Diplomata chinês diz que fricção comercial entre EUA e China agrava risco de recessão

O cônsul da China em Houston disse que o atrito comercial gera impactos negativos em ambas as economias, o que, por sua vez, abala a confiança do mercado de capitais internacional

Cai Wei, cônsul geral da China em Houston, afirmou durante um discurso no Fórum de Metanol de Argus na cidade do Texas que a fricção econômica e comercial entre a China e os Estados Unidos torna mais sério o risco de recessão global. Ele apontou que o atrito comercial acirrado pelos EUA dirigidos à China provoca impactos negativos diretos em ambas as economias, o que abala a confiança do mercado de capitais internacional, desencadeando turbulências em mercados financeiros, bem como ameaçando a estabilidade e a segurança da cadeia de suprimentos global.

“Unilateralismo, protecionismo e bullying comercial correm contra a tendência da globalização econômica e o princípio da concorrência de mercado”, ressaltou Cai. Ele afirmou que a China tem sido um forte defensor do livre comércio e cumprindo de forma abrangente os seus compromissos de abrir o mercado e reforçar a proteção do direito de propriedade intelectual.

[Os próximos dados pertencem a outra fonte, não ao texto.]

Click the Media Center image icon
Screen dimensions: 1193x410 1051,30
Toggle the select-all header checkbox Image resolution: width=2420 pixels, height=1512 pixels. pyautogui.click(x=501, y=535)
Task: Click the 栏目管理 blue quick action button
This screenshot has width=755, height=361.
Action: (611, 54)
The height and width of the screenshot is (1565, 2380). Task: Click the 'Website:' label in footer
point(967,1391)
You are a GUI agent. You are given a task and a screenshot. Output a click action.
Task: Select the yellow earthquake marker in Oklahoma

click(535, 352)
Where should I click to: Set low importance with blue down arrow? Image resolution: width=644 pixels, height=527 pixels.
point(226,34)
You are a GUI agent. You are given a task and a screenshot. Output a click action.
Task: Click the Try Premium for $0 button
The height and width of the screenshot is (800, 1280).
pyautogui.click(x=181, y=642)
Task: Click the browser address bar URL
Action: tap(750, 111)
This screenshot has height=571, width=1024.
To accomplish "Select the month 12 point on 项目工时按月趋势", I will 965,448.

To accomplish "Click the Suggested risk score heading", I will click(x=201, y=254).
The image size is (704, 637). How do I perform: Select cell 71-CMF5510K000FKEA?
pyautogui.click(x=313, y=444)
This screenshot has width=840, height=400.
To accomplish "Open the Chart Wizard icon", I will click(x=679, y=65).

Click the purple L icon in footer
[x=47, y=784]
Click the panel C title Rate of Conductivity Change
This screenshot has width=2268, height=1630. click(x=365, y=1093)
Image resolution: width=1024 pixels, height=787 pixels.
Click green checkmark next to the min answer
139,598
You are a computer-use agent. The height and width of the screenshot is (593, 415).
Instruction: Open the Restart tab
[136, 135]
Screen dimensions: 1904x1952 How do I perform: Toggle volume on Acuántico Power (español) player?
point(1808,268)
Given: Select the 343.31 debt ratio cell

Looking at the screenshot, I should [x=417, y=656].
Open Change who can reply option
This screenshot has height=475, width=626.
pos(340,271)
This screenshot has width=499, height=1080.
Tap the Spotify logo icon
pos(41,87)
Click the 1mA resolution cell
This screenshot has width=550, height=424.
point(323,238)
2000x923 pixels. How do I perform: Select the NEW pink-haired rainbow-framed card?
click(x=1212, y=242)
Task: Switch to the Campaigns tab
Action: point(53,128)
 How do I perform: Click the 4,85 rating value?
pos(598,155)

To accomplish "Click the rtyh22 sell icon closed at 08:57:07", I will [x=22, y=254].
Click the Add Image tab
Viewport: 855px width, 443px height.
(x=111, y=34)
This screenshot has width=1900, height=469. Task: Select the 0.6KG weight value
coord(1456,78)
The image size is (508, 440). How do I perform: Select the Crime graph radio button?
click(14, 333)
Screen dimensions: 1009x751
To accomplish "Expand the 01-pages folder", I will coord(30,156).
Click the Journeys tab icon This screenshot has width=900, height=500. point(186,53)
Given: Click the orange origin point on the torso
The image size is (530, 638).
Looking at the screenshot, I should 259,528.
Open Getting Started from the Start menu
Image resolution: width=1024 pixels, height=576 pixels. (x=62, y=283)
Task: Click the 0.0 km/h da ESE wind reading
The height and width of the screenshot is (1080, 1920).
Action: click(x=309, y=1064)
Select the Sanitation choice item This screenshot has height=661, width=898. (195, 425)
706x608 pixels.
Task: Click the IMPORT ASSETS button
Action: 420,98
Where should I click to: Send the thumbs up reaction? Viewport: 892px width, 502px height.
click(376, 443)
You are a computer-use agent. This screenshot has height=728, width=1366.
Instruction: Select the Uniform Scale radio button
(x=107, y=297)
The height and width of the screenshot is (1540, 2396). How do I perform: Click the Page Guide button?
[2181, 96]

O cônsul ainda observou que a China tirou mais de 740 milhões de pessoas da pobreza e se transformou no primeiro país em desenvolvimento que atingiu os Objetivos de Desenvolvimento do Milênio da ONU e lembrou que o país asiático não é só o produtor mais importante, mas também é um dos mercados mais importantes. “Produtos e serviços de qualidade de todo o mundo são bem-vindos ao mercado chinês”.

“Tendo em conta o desenvolvimento social e econômico, junto com a necessidade de melhorar a vida e o nível do consumo, a demanda por vários produtos de energia e químicos, como o metanol, está crescendo na China. Isto gerará um grande potencial para a cooperação internacional”, destacou Cai, encorajando mais empresas de metanol dos EUA a entrarem no mercado chinês.